■ **The problem**
In the listing below, find the line with "Image resolution: width=1390" and copy every line from there up to and including the line with "You are a computer-use", exactly and without pictures.

■ **Data**
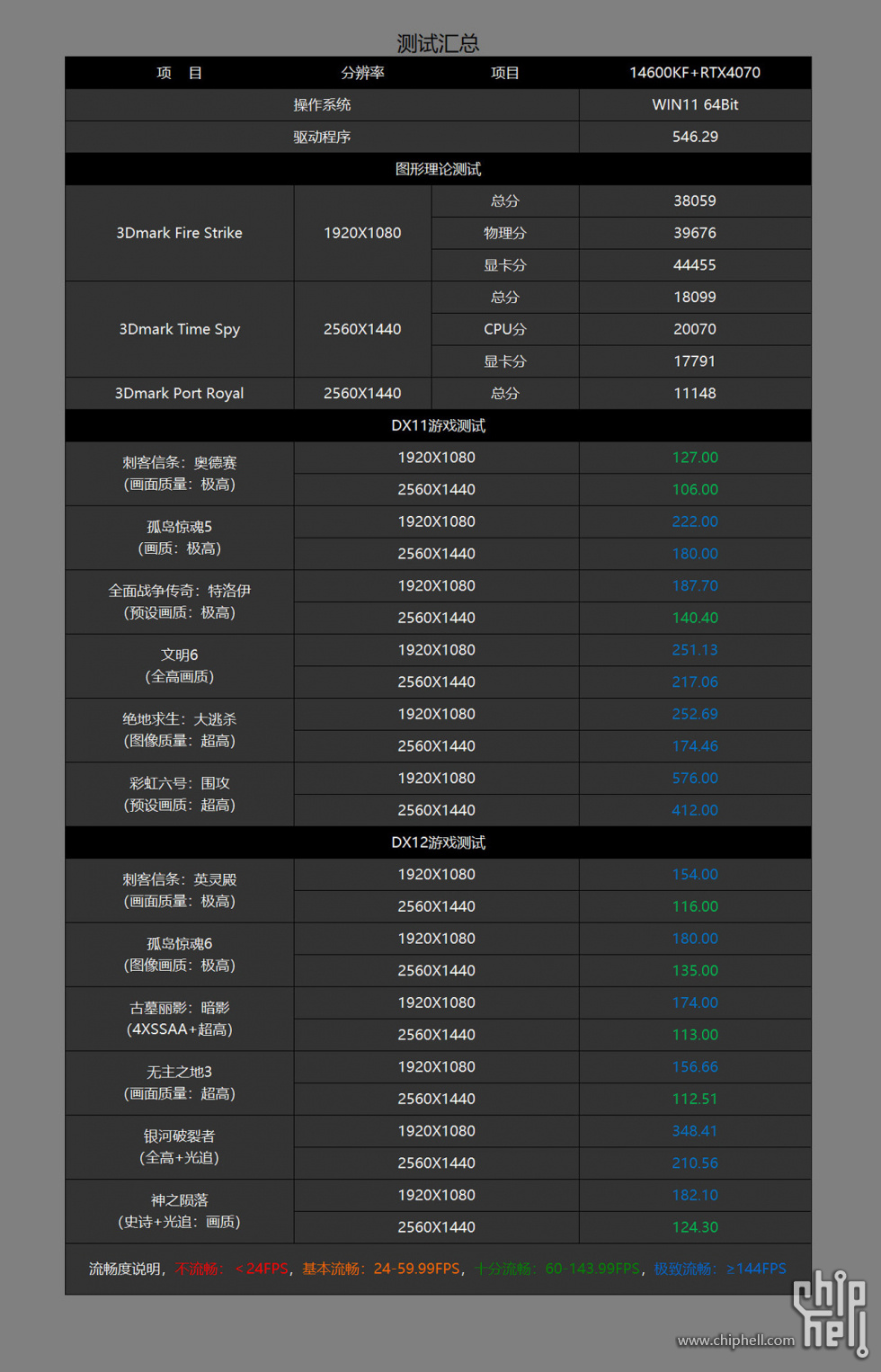Click the Time Spy CPU score 20070
The height and width of the screenshot is (1372, 881).
(694, 329)
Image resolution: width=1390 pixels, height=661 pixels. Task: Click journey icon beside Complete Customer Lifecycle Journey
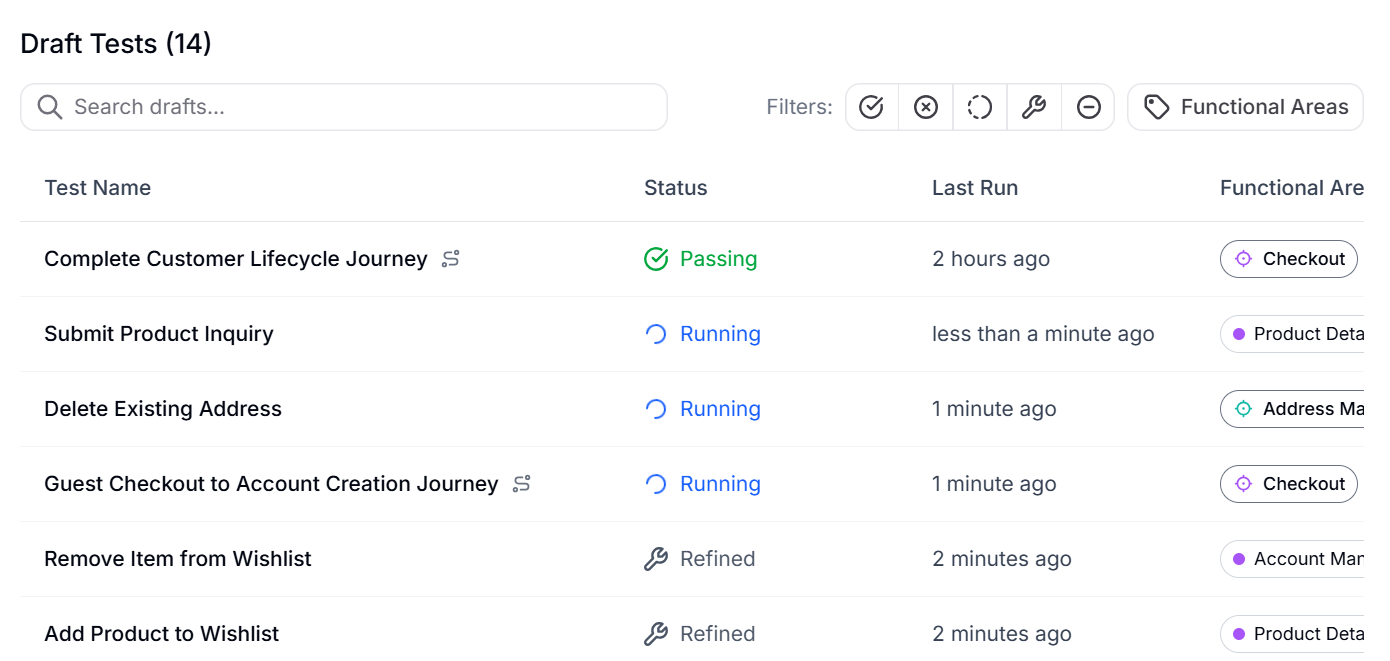click(x=451, y=259)
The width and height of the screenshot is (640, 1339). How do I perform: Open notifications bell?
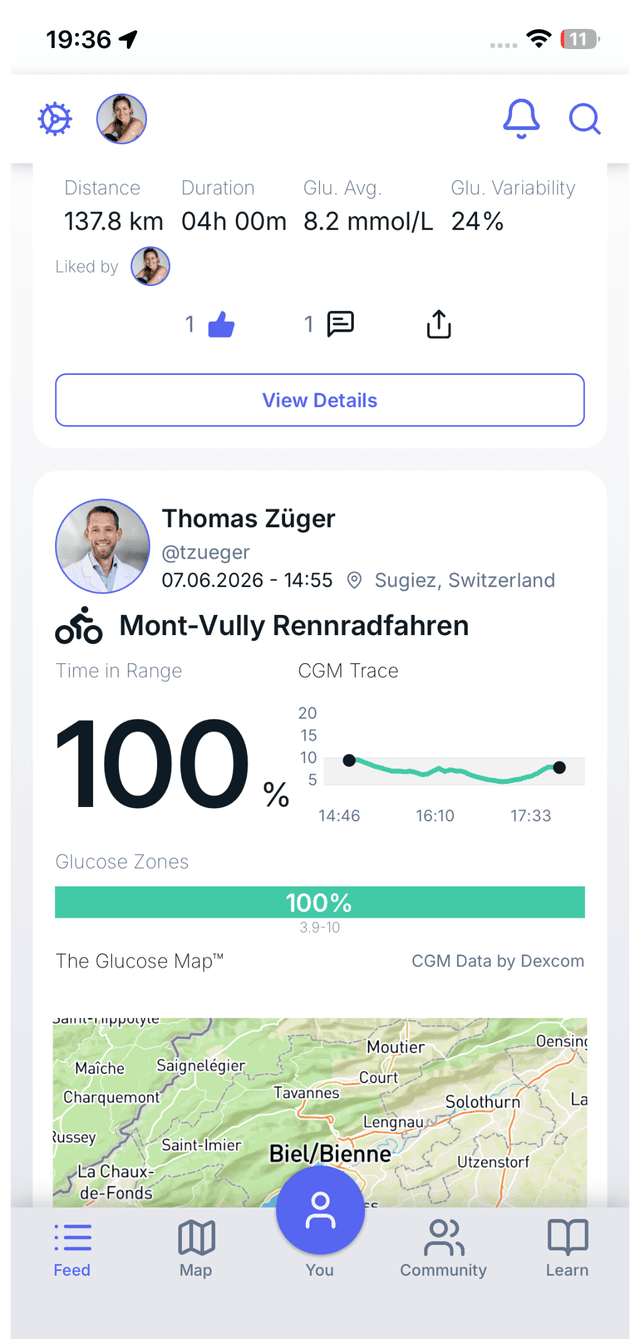[x=521, y=119]
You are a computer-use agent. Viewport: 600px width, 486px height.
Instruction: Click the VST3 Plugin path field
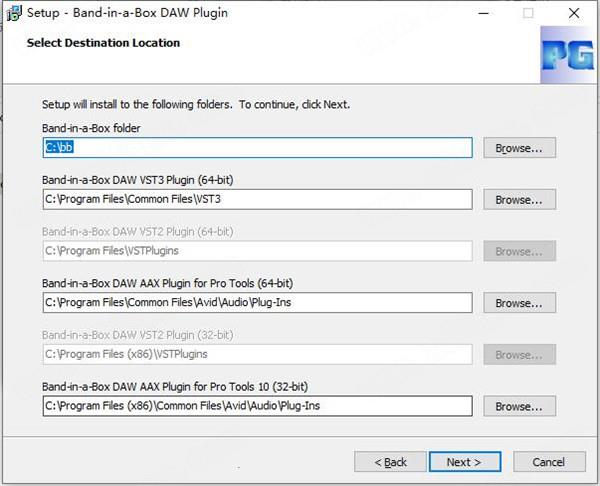click(258, 199)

■ **Exercise result**
Image resolution: width=1390 pixels, height=661 pixels. Task: Click journey icon beside Complete Customer Lifecycle Journey
click(x=451, y=259)
The width and height of the screenshot is (640, 1339). How do I perform: Open notifications bell?
[x=521, y=119]
You are a computer-use agent. Viewport: 600px width, 486px height.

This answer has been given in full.